The Fair Labor Standards Act is enforced by the Wage and Hour Division (“WHD”) of the Department of Labor. If you believe that your employer has not paid you the wages you are entitled to, you may contact your local Wage and Hour Division office. After contacting the local WHD office, they will investigate your employer and the documents you submitted (pay stubs, work logs, tax documents, etc.) and determine whether or not they have violated the law.

If the employer is found to have violated the FLSA, the Labor department may initiate a civil lawsuit against the employer for payment of the employee’s unpaid wages, as well as liquidated damages, if the employer is found to have willfully violated the law. If the employee is not satisfied with the results of the investigation, they may then bring a private civil lawsuit against their employer for payment of all unpaid wages, liquidated damages, and attorney fees.

Once again, there are state laws regarding unpaid wages claims. For example, in Texas, an employee would file a claim for unpaid wages with the Texas Workforce Commission (“TWC”). The TWC would then conduct an investigation into the employer, determine if they violated local wage laws, and then help the employee recover any wages owed.

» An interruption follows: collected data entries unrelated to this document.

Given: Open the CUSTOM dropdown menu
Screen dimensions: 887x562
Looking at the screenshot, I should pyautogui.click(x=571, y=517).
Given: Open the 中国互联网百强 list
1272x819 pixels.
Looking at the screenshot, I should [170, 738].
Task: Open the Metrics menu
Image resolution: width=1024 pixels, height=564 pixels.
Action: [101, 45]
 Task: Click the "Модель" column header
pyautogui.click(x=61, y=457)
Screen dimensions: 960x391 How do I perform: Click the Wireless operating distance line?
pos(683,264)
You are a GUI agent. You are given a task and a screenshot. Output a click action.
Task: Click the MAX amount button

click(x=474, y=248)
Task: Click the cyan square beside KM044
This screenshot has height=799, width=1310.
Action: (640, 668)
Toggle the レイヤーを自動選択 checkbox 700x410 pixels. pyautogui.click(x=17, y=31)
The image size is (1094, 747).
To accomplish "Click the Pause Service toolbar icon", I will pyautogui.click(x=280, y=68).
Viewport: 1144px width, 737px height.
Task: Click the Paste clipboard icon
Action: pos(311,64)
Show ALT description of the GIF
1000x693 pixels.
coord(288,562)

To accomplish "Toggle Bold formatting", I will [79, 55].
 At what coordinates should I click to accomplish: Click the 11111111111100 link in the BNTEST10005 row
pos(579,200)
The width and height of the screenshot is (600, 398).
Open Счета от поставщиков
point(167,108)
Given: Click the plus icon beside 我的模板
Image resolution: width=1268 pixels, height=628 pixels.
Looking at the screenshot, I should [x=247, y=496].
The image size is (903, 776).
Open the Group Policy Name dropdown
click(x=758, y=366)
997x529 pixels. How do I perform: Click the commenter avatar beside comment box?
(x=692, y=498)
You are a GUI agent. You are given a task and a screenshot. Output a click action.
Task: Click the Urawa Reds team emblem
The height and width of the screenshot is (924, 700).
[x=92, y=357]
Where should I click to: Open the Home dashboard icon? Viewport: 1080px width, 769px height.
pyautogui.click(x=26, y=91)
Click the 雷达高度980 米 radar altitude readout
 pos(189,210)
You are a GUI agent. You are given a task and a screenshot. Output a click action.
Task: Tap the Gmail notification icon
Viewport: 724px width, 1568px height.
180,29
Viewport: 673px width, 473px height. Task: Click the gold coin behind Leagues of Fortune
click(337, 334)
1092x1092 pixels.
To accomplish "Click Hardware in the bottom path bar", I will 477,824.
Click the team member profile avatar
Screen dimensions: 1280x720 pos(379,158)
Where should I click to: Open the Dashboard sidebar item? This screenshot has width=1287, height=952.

Alternatively, an employee may also bring a private civil lawsuit against their employee based on violation(s) of state wage laws. There are various requirements as to when an unpaid wages claim must be brought; therefore it is very important that you bring your claim for unpaid wages as soon as possible.

Do I Need an Attorney for Unpaid Wages Claims?

If you believe that your employer has violated federal or state wage laws, you should first immediately contact your human resources department to attempt to resolve your issue. If the human resources department is unable to assist you in recovering your lost wages, you should then contact the federal or state department responsible for enforcing the wage laws in your area.

If the federal or state departments are unable to assist in recovering your lost wages, then it is in your best interests to consult with a well qualified and knowledgeable employment law attorney in your area. An experienced employment law attorney will be able to help you gather up the required evidence necessary to prove your unpaid wages claim, as well as initiate a civil lawsuit against your employer for unpaid wages. Finally, an attorney will be able to represent you in court at any necessary hearings.